**What is needed**:
For every line in the records below that holds "agent", make a copy.

Stored data entries:
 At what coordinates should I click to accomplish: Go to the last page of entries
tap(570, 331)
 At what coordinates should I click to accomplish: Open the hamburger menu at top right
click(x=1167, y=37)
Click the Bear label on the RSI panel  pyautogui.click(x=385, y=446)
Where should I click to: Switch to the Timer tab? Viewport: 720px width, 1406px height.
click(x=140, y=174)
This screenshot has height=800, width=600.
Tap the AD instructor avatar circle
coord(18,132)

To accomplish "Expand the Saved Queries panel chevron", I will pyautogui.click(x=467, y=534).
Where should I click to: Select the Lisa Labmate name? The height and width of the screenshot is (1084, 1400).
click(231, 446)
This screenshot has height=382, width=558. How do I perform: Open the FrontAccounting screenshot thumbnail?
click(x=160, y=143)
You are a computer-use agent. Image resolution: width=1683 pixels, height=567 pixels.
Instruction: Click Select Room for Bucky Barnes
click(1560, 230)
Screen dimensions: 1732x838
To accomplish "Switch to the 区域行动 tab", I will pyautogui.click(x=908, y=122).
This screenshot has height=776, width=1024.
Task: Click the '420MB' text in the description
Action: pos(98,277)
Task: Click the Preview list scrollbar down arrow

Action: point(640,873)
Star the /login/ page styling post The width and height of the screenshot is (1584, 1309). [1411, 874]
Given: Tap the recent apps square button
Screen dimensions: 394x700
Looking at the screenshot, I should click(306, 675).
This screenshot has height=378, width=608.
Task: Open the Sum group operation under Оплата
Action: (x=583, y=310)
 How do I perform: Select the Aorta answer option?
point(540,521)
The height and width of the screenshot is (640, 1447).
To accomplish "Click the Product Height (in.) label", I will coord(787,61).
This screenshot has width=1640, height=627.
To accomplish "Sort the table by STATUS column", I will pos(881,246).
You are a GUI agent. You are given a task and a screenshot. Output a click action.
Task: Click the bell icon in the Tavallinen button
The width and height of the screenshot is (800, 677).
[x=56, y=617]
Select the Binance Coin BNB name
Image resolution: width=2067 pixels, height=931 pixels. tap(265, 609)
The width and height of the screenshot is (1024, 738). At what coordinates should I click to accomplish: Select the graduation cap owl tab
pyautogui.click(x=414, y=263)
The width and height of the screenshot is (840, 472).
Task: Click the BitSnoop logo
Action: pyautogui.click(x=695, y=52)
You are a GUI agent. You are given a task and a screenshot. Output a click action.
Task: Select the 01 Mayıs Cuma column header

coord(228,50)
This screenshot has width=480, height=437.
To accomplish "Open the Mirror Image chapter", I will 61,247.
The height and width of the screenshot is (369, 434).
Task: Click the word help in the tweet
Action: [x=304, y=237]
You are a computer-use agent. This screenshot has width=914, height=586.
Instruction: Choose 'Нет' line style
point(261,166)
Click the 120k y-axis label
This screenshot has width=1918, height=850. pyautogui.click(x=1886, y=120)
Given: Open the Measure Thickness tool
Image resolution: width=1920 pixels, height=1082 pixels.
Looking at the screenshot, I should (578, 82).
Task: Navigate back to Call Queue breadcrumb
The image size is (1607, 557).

**Written answer**:
You are a computer-use agent. Image resolution: width=1683 pixels, height=567 pixels.
You are a GUI agent. You are given a task and a screenshot. Output a click action.
You are a GUI agent. You are given a task and a screenshot. Output a click action.
You are a computer-use agent. This screenshot has width=914, height=586.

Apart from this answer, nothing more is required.